Every record is to be restated exactly, with nothing left out.

================================

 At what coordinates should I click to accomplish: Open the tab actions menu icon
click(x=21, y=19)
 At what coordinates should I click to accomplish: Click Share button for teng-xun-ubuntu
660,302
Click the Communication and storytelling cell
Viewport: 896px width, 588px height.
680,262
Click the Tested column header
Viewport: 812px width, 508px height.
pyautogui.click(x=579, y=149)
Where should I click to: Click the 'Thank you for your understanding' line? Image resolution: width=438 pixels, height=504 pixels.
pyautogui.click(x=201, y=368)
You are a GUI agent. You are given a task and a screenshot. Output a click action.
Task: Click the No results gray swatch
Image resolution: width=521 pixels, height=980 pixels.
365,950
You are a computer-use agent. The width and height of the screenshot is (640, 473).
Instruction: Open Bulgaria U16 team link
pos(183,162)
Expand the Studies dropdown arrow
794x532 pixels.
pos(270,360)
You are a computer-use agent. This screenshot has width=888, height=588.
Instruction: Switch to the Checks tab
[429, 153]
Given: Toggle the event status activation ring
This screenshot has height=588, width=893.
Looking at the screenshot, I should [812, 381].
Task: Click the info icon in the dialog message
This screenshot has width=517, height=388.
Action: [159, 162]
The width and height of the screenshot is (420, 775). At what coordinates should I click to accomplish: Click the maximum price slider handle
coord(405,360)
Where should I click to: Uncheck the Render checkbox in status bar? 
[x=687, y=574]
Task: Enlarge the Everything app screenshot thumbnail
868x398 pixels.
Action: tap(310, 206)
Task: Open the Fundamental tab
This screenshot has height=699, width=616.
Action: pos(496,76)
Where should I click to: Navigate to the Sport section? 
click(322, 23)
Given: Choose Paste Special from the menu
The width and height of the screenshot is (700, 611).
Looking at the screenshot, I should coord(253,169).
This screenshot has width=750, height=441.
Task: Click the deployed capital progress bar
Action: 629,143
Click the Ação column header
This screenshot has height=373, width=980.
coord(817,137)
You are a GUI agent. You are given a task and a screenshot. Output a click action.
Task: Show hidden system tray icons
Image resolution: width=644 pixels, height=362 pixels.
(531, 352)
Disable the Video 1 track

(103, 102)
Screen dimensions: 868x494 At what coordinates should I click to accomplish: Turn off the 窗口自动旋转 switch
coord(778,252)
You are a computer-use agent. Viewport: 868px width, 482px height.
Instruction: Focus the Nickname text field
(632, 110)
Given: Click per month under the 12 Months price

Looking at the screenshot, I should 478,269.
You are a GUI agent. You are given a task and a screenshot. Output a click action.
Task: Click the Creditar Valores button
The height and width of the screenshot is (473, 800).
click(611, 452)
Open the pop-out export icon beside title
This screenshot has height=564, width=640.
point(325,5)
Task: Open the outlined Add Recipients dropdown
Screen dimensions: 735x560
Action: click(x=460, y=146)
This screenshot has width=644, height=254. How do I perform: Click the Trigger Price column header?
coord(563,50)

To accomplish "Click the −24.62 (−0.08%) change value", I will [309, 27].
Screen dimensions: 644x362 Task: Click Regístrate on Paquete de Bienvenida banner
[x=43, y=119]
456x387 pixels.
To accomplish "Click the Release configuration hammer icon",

================================

## OUTPUT OF THE TASK:
 At what coordinates should I click to accomplish: Open the tab actions menu icon
click(x=21, y=19)
 At what coordinates should I click to accomplish: Click Share button for teng-xun-ubuntu
660,302
Click the Communication and storytelling cell
Viewport: 896px width, 588px height.
680,262
Click the Tested column header
Viewport: 812px width, 508px height.
pyautogui.click(x=579, y=149)
Where should I click to: Click the 'Thank you for your understanding' line? Image resolution: width=438 pixels, height=504 pixels.
pyautogui.click(x=201, y=368)
You are a GUI agent. You are given a task and a screenshot. Output a click action.
Task: Click the No results gray swatch
Image resolution: width=521 pixels, height=980 pixels.
365,950
You are a computer-use agent. The width and height of the screenshot is (640, 473).
Instruction: Open Bulgaria U16 team link
pos(183,162)
Expand the Studies dropdown arrow
794x532 pixels.
pos(270,360)
You are a computer-use agent. This screenshot has width=888, height=588.
Instruction: Switch to the Checks tab
[429, 153]
Given: Toggle the event status activation ring
This screenshot has height=588, width=893.
Looking at the screenshot, I should [812, 381].
Task: Click the info icon in the dialog message
This screenshot has width=517, height=388.
Action: [159, 162]
The width and height of the screenshot is (420, 775). At what coordinates should I click to accomplish: Click the maximum price slider handle
coord(405,360)
Where should I click to: Uncheck the Render checkbox in status bar? 
[x=687, y=574]
Task: Enlarge the Everything app screenshot thumbnail
868x398 pixels.
Action: tap(310, 206)
Task: Open the Fundamental tab
This screenshot has height=699, width=616.
Action: pos(496,76)
Where should I click to: Navigate to the Sport section? 
click(322, 23)
Given: Choose Paste Special from the menu
The width and height of the screenshot is (700, 611).
Looking at the screenshot, I should coord(253,169).
This screenshot has width=750, height=441.
Task: Click the deployed capital progress bar
Action: 629,143
Click the Ação column header
This screenshot has height=373, width=980.
coord(817,137)
You are a GUI agent. You are given a task and a screenshot. Output a click action.
Task: Show hidden system tray icons
Image resolution: width=644 pixels, height=362 pixels.
(531, 352)
Disable the Video 1 track

(103, 102)
Screen dimensions: 868x494 At what coordinates should I click to accomplish: Turn off the 窗口自动旋转 switch
coord(778,252)
You are a computer-use agent. Viewport: 868px width, 482px height.
Instruction: Focus the Nickname text field
(632, 110)
Given: Click per month under the 12 Months price

Looking at the screenshot, I should 478,269.
You are a GUI agent. You are given a task and a screenshot. Output a click action.
Task: Click the Creditar Valores button
The height and width of the screenshot is (473, 800).
click(611, 452)
Open the pop-out export icon beside title
This screenshot has height=564, width=640.
point(325,5)
Task: Open the outlined Add Recipients dropdown
Screen dimensions: 735x560
Action: click(x=460, y=146)
This screenshot has width=644, height=254. How do I perform: Click the Trigger Price column header?
coord(563,50)

To accomplish "Click the −24.62 (−0.08%) change value", I will [309, 27].
Screen dimensions: 644x362 Task: Click Regístrate on Paquete de Bienvenida banner
[x=43, y=119]
456x387 pixels.
To accomplish "Click the Release configuration hammer icon",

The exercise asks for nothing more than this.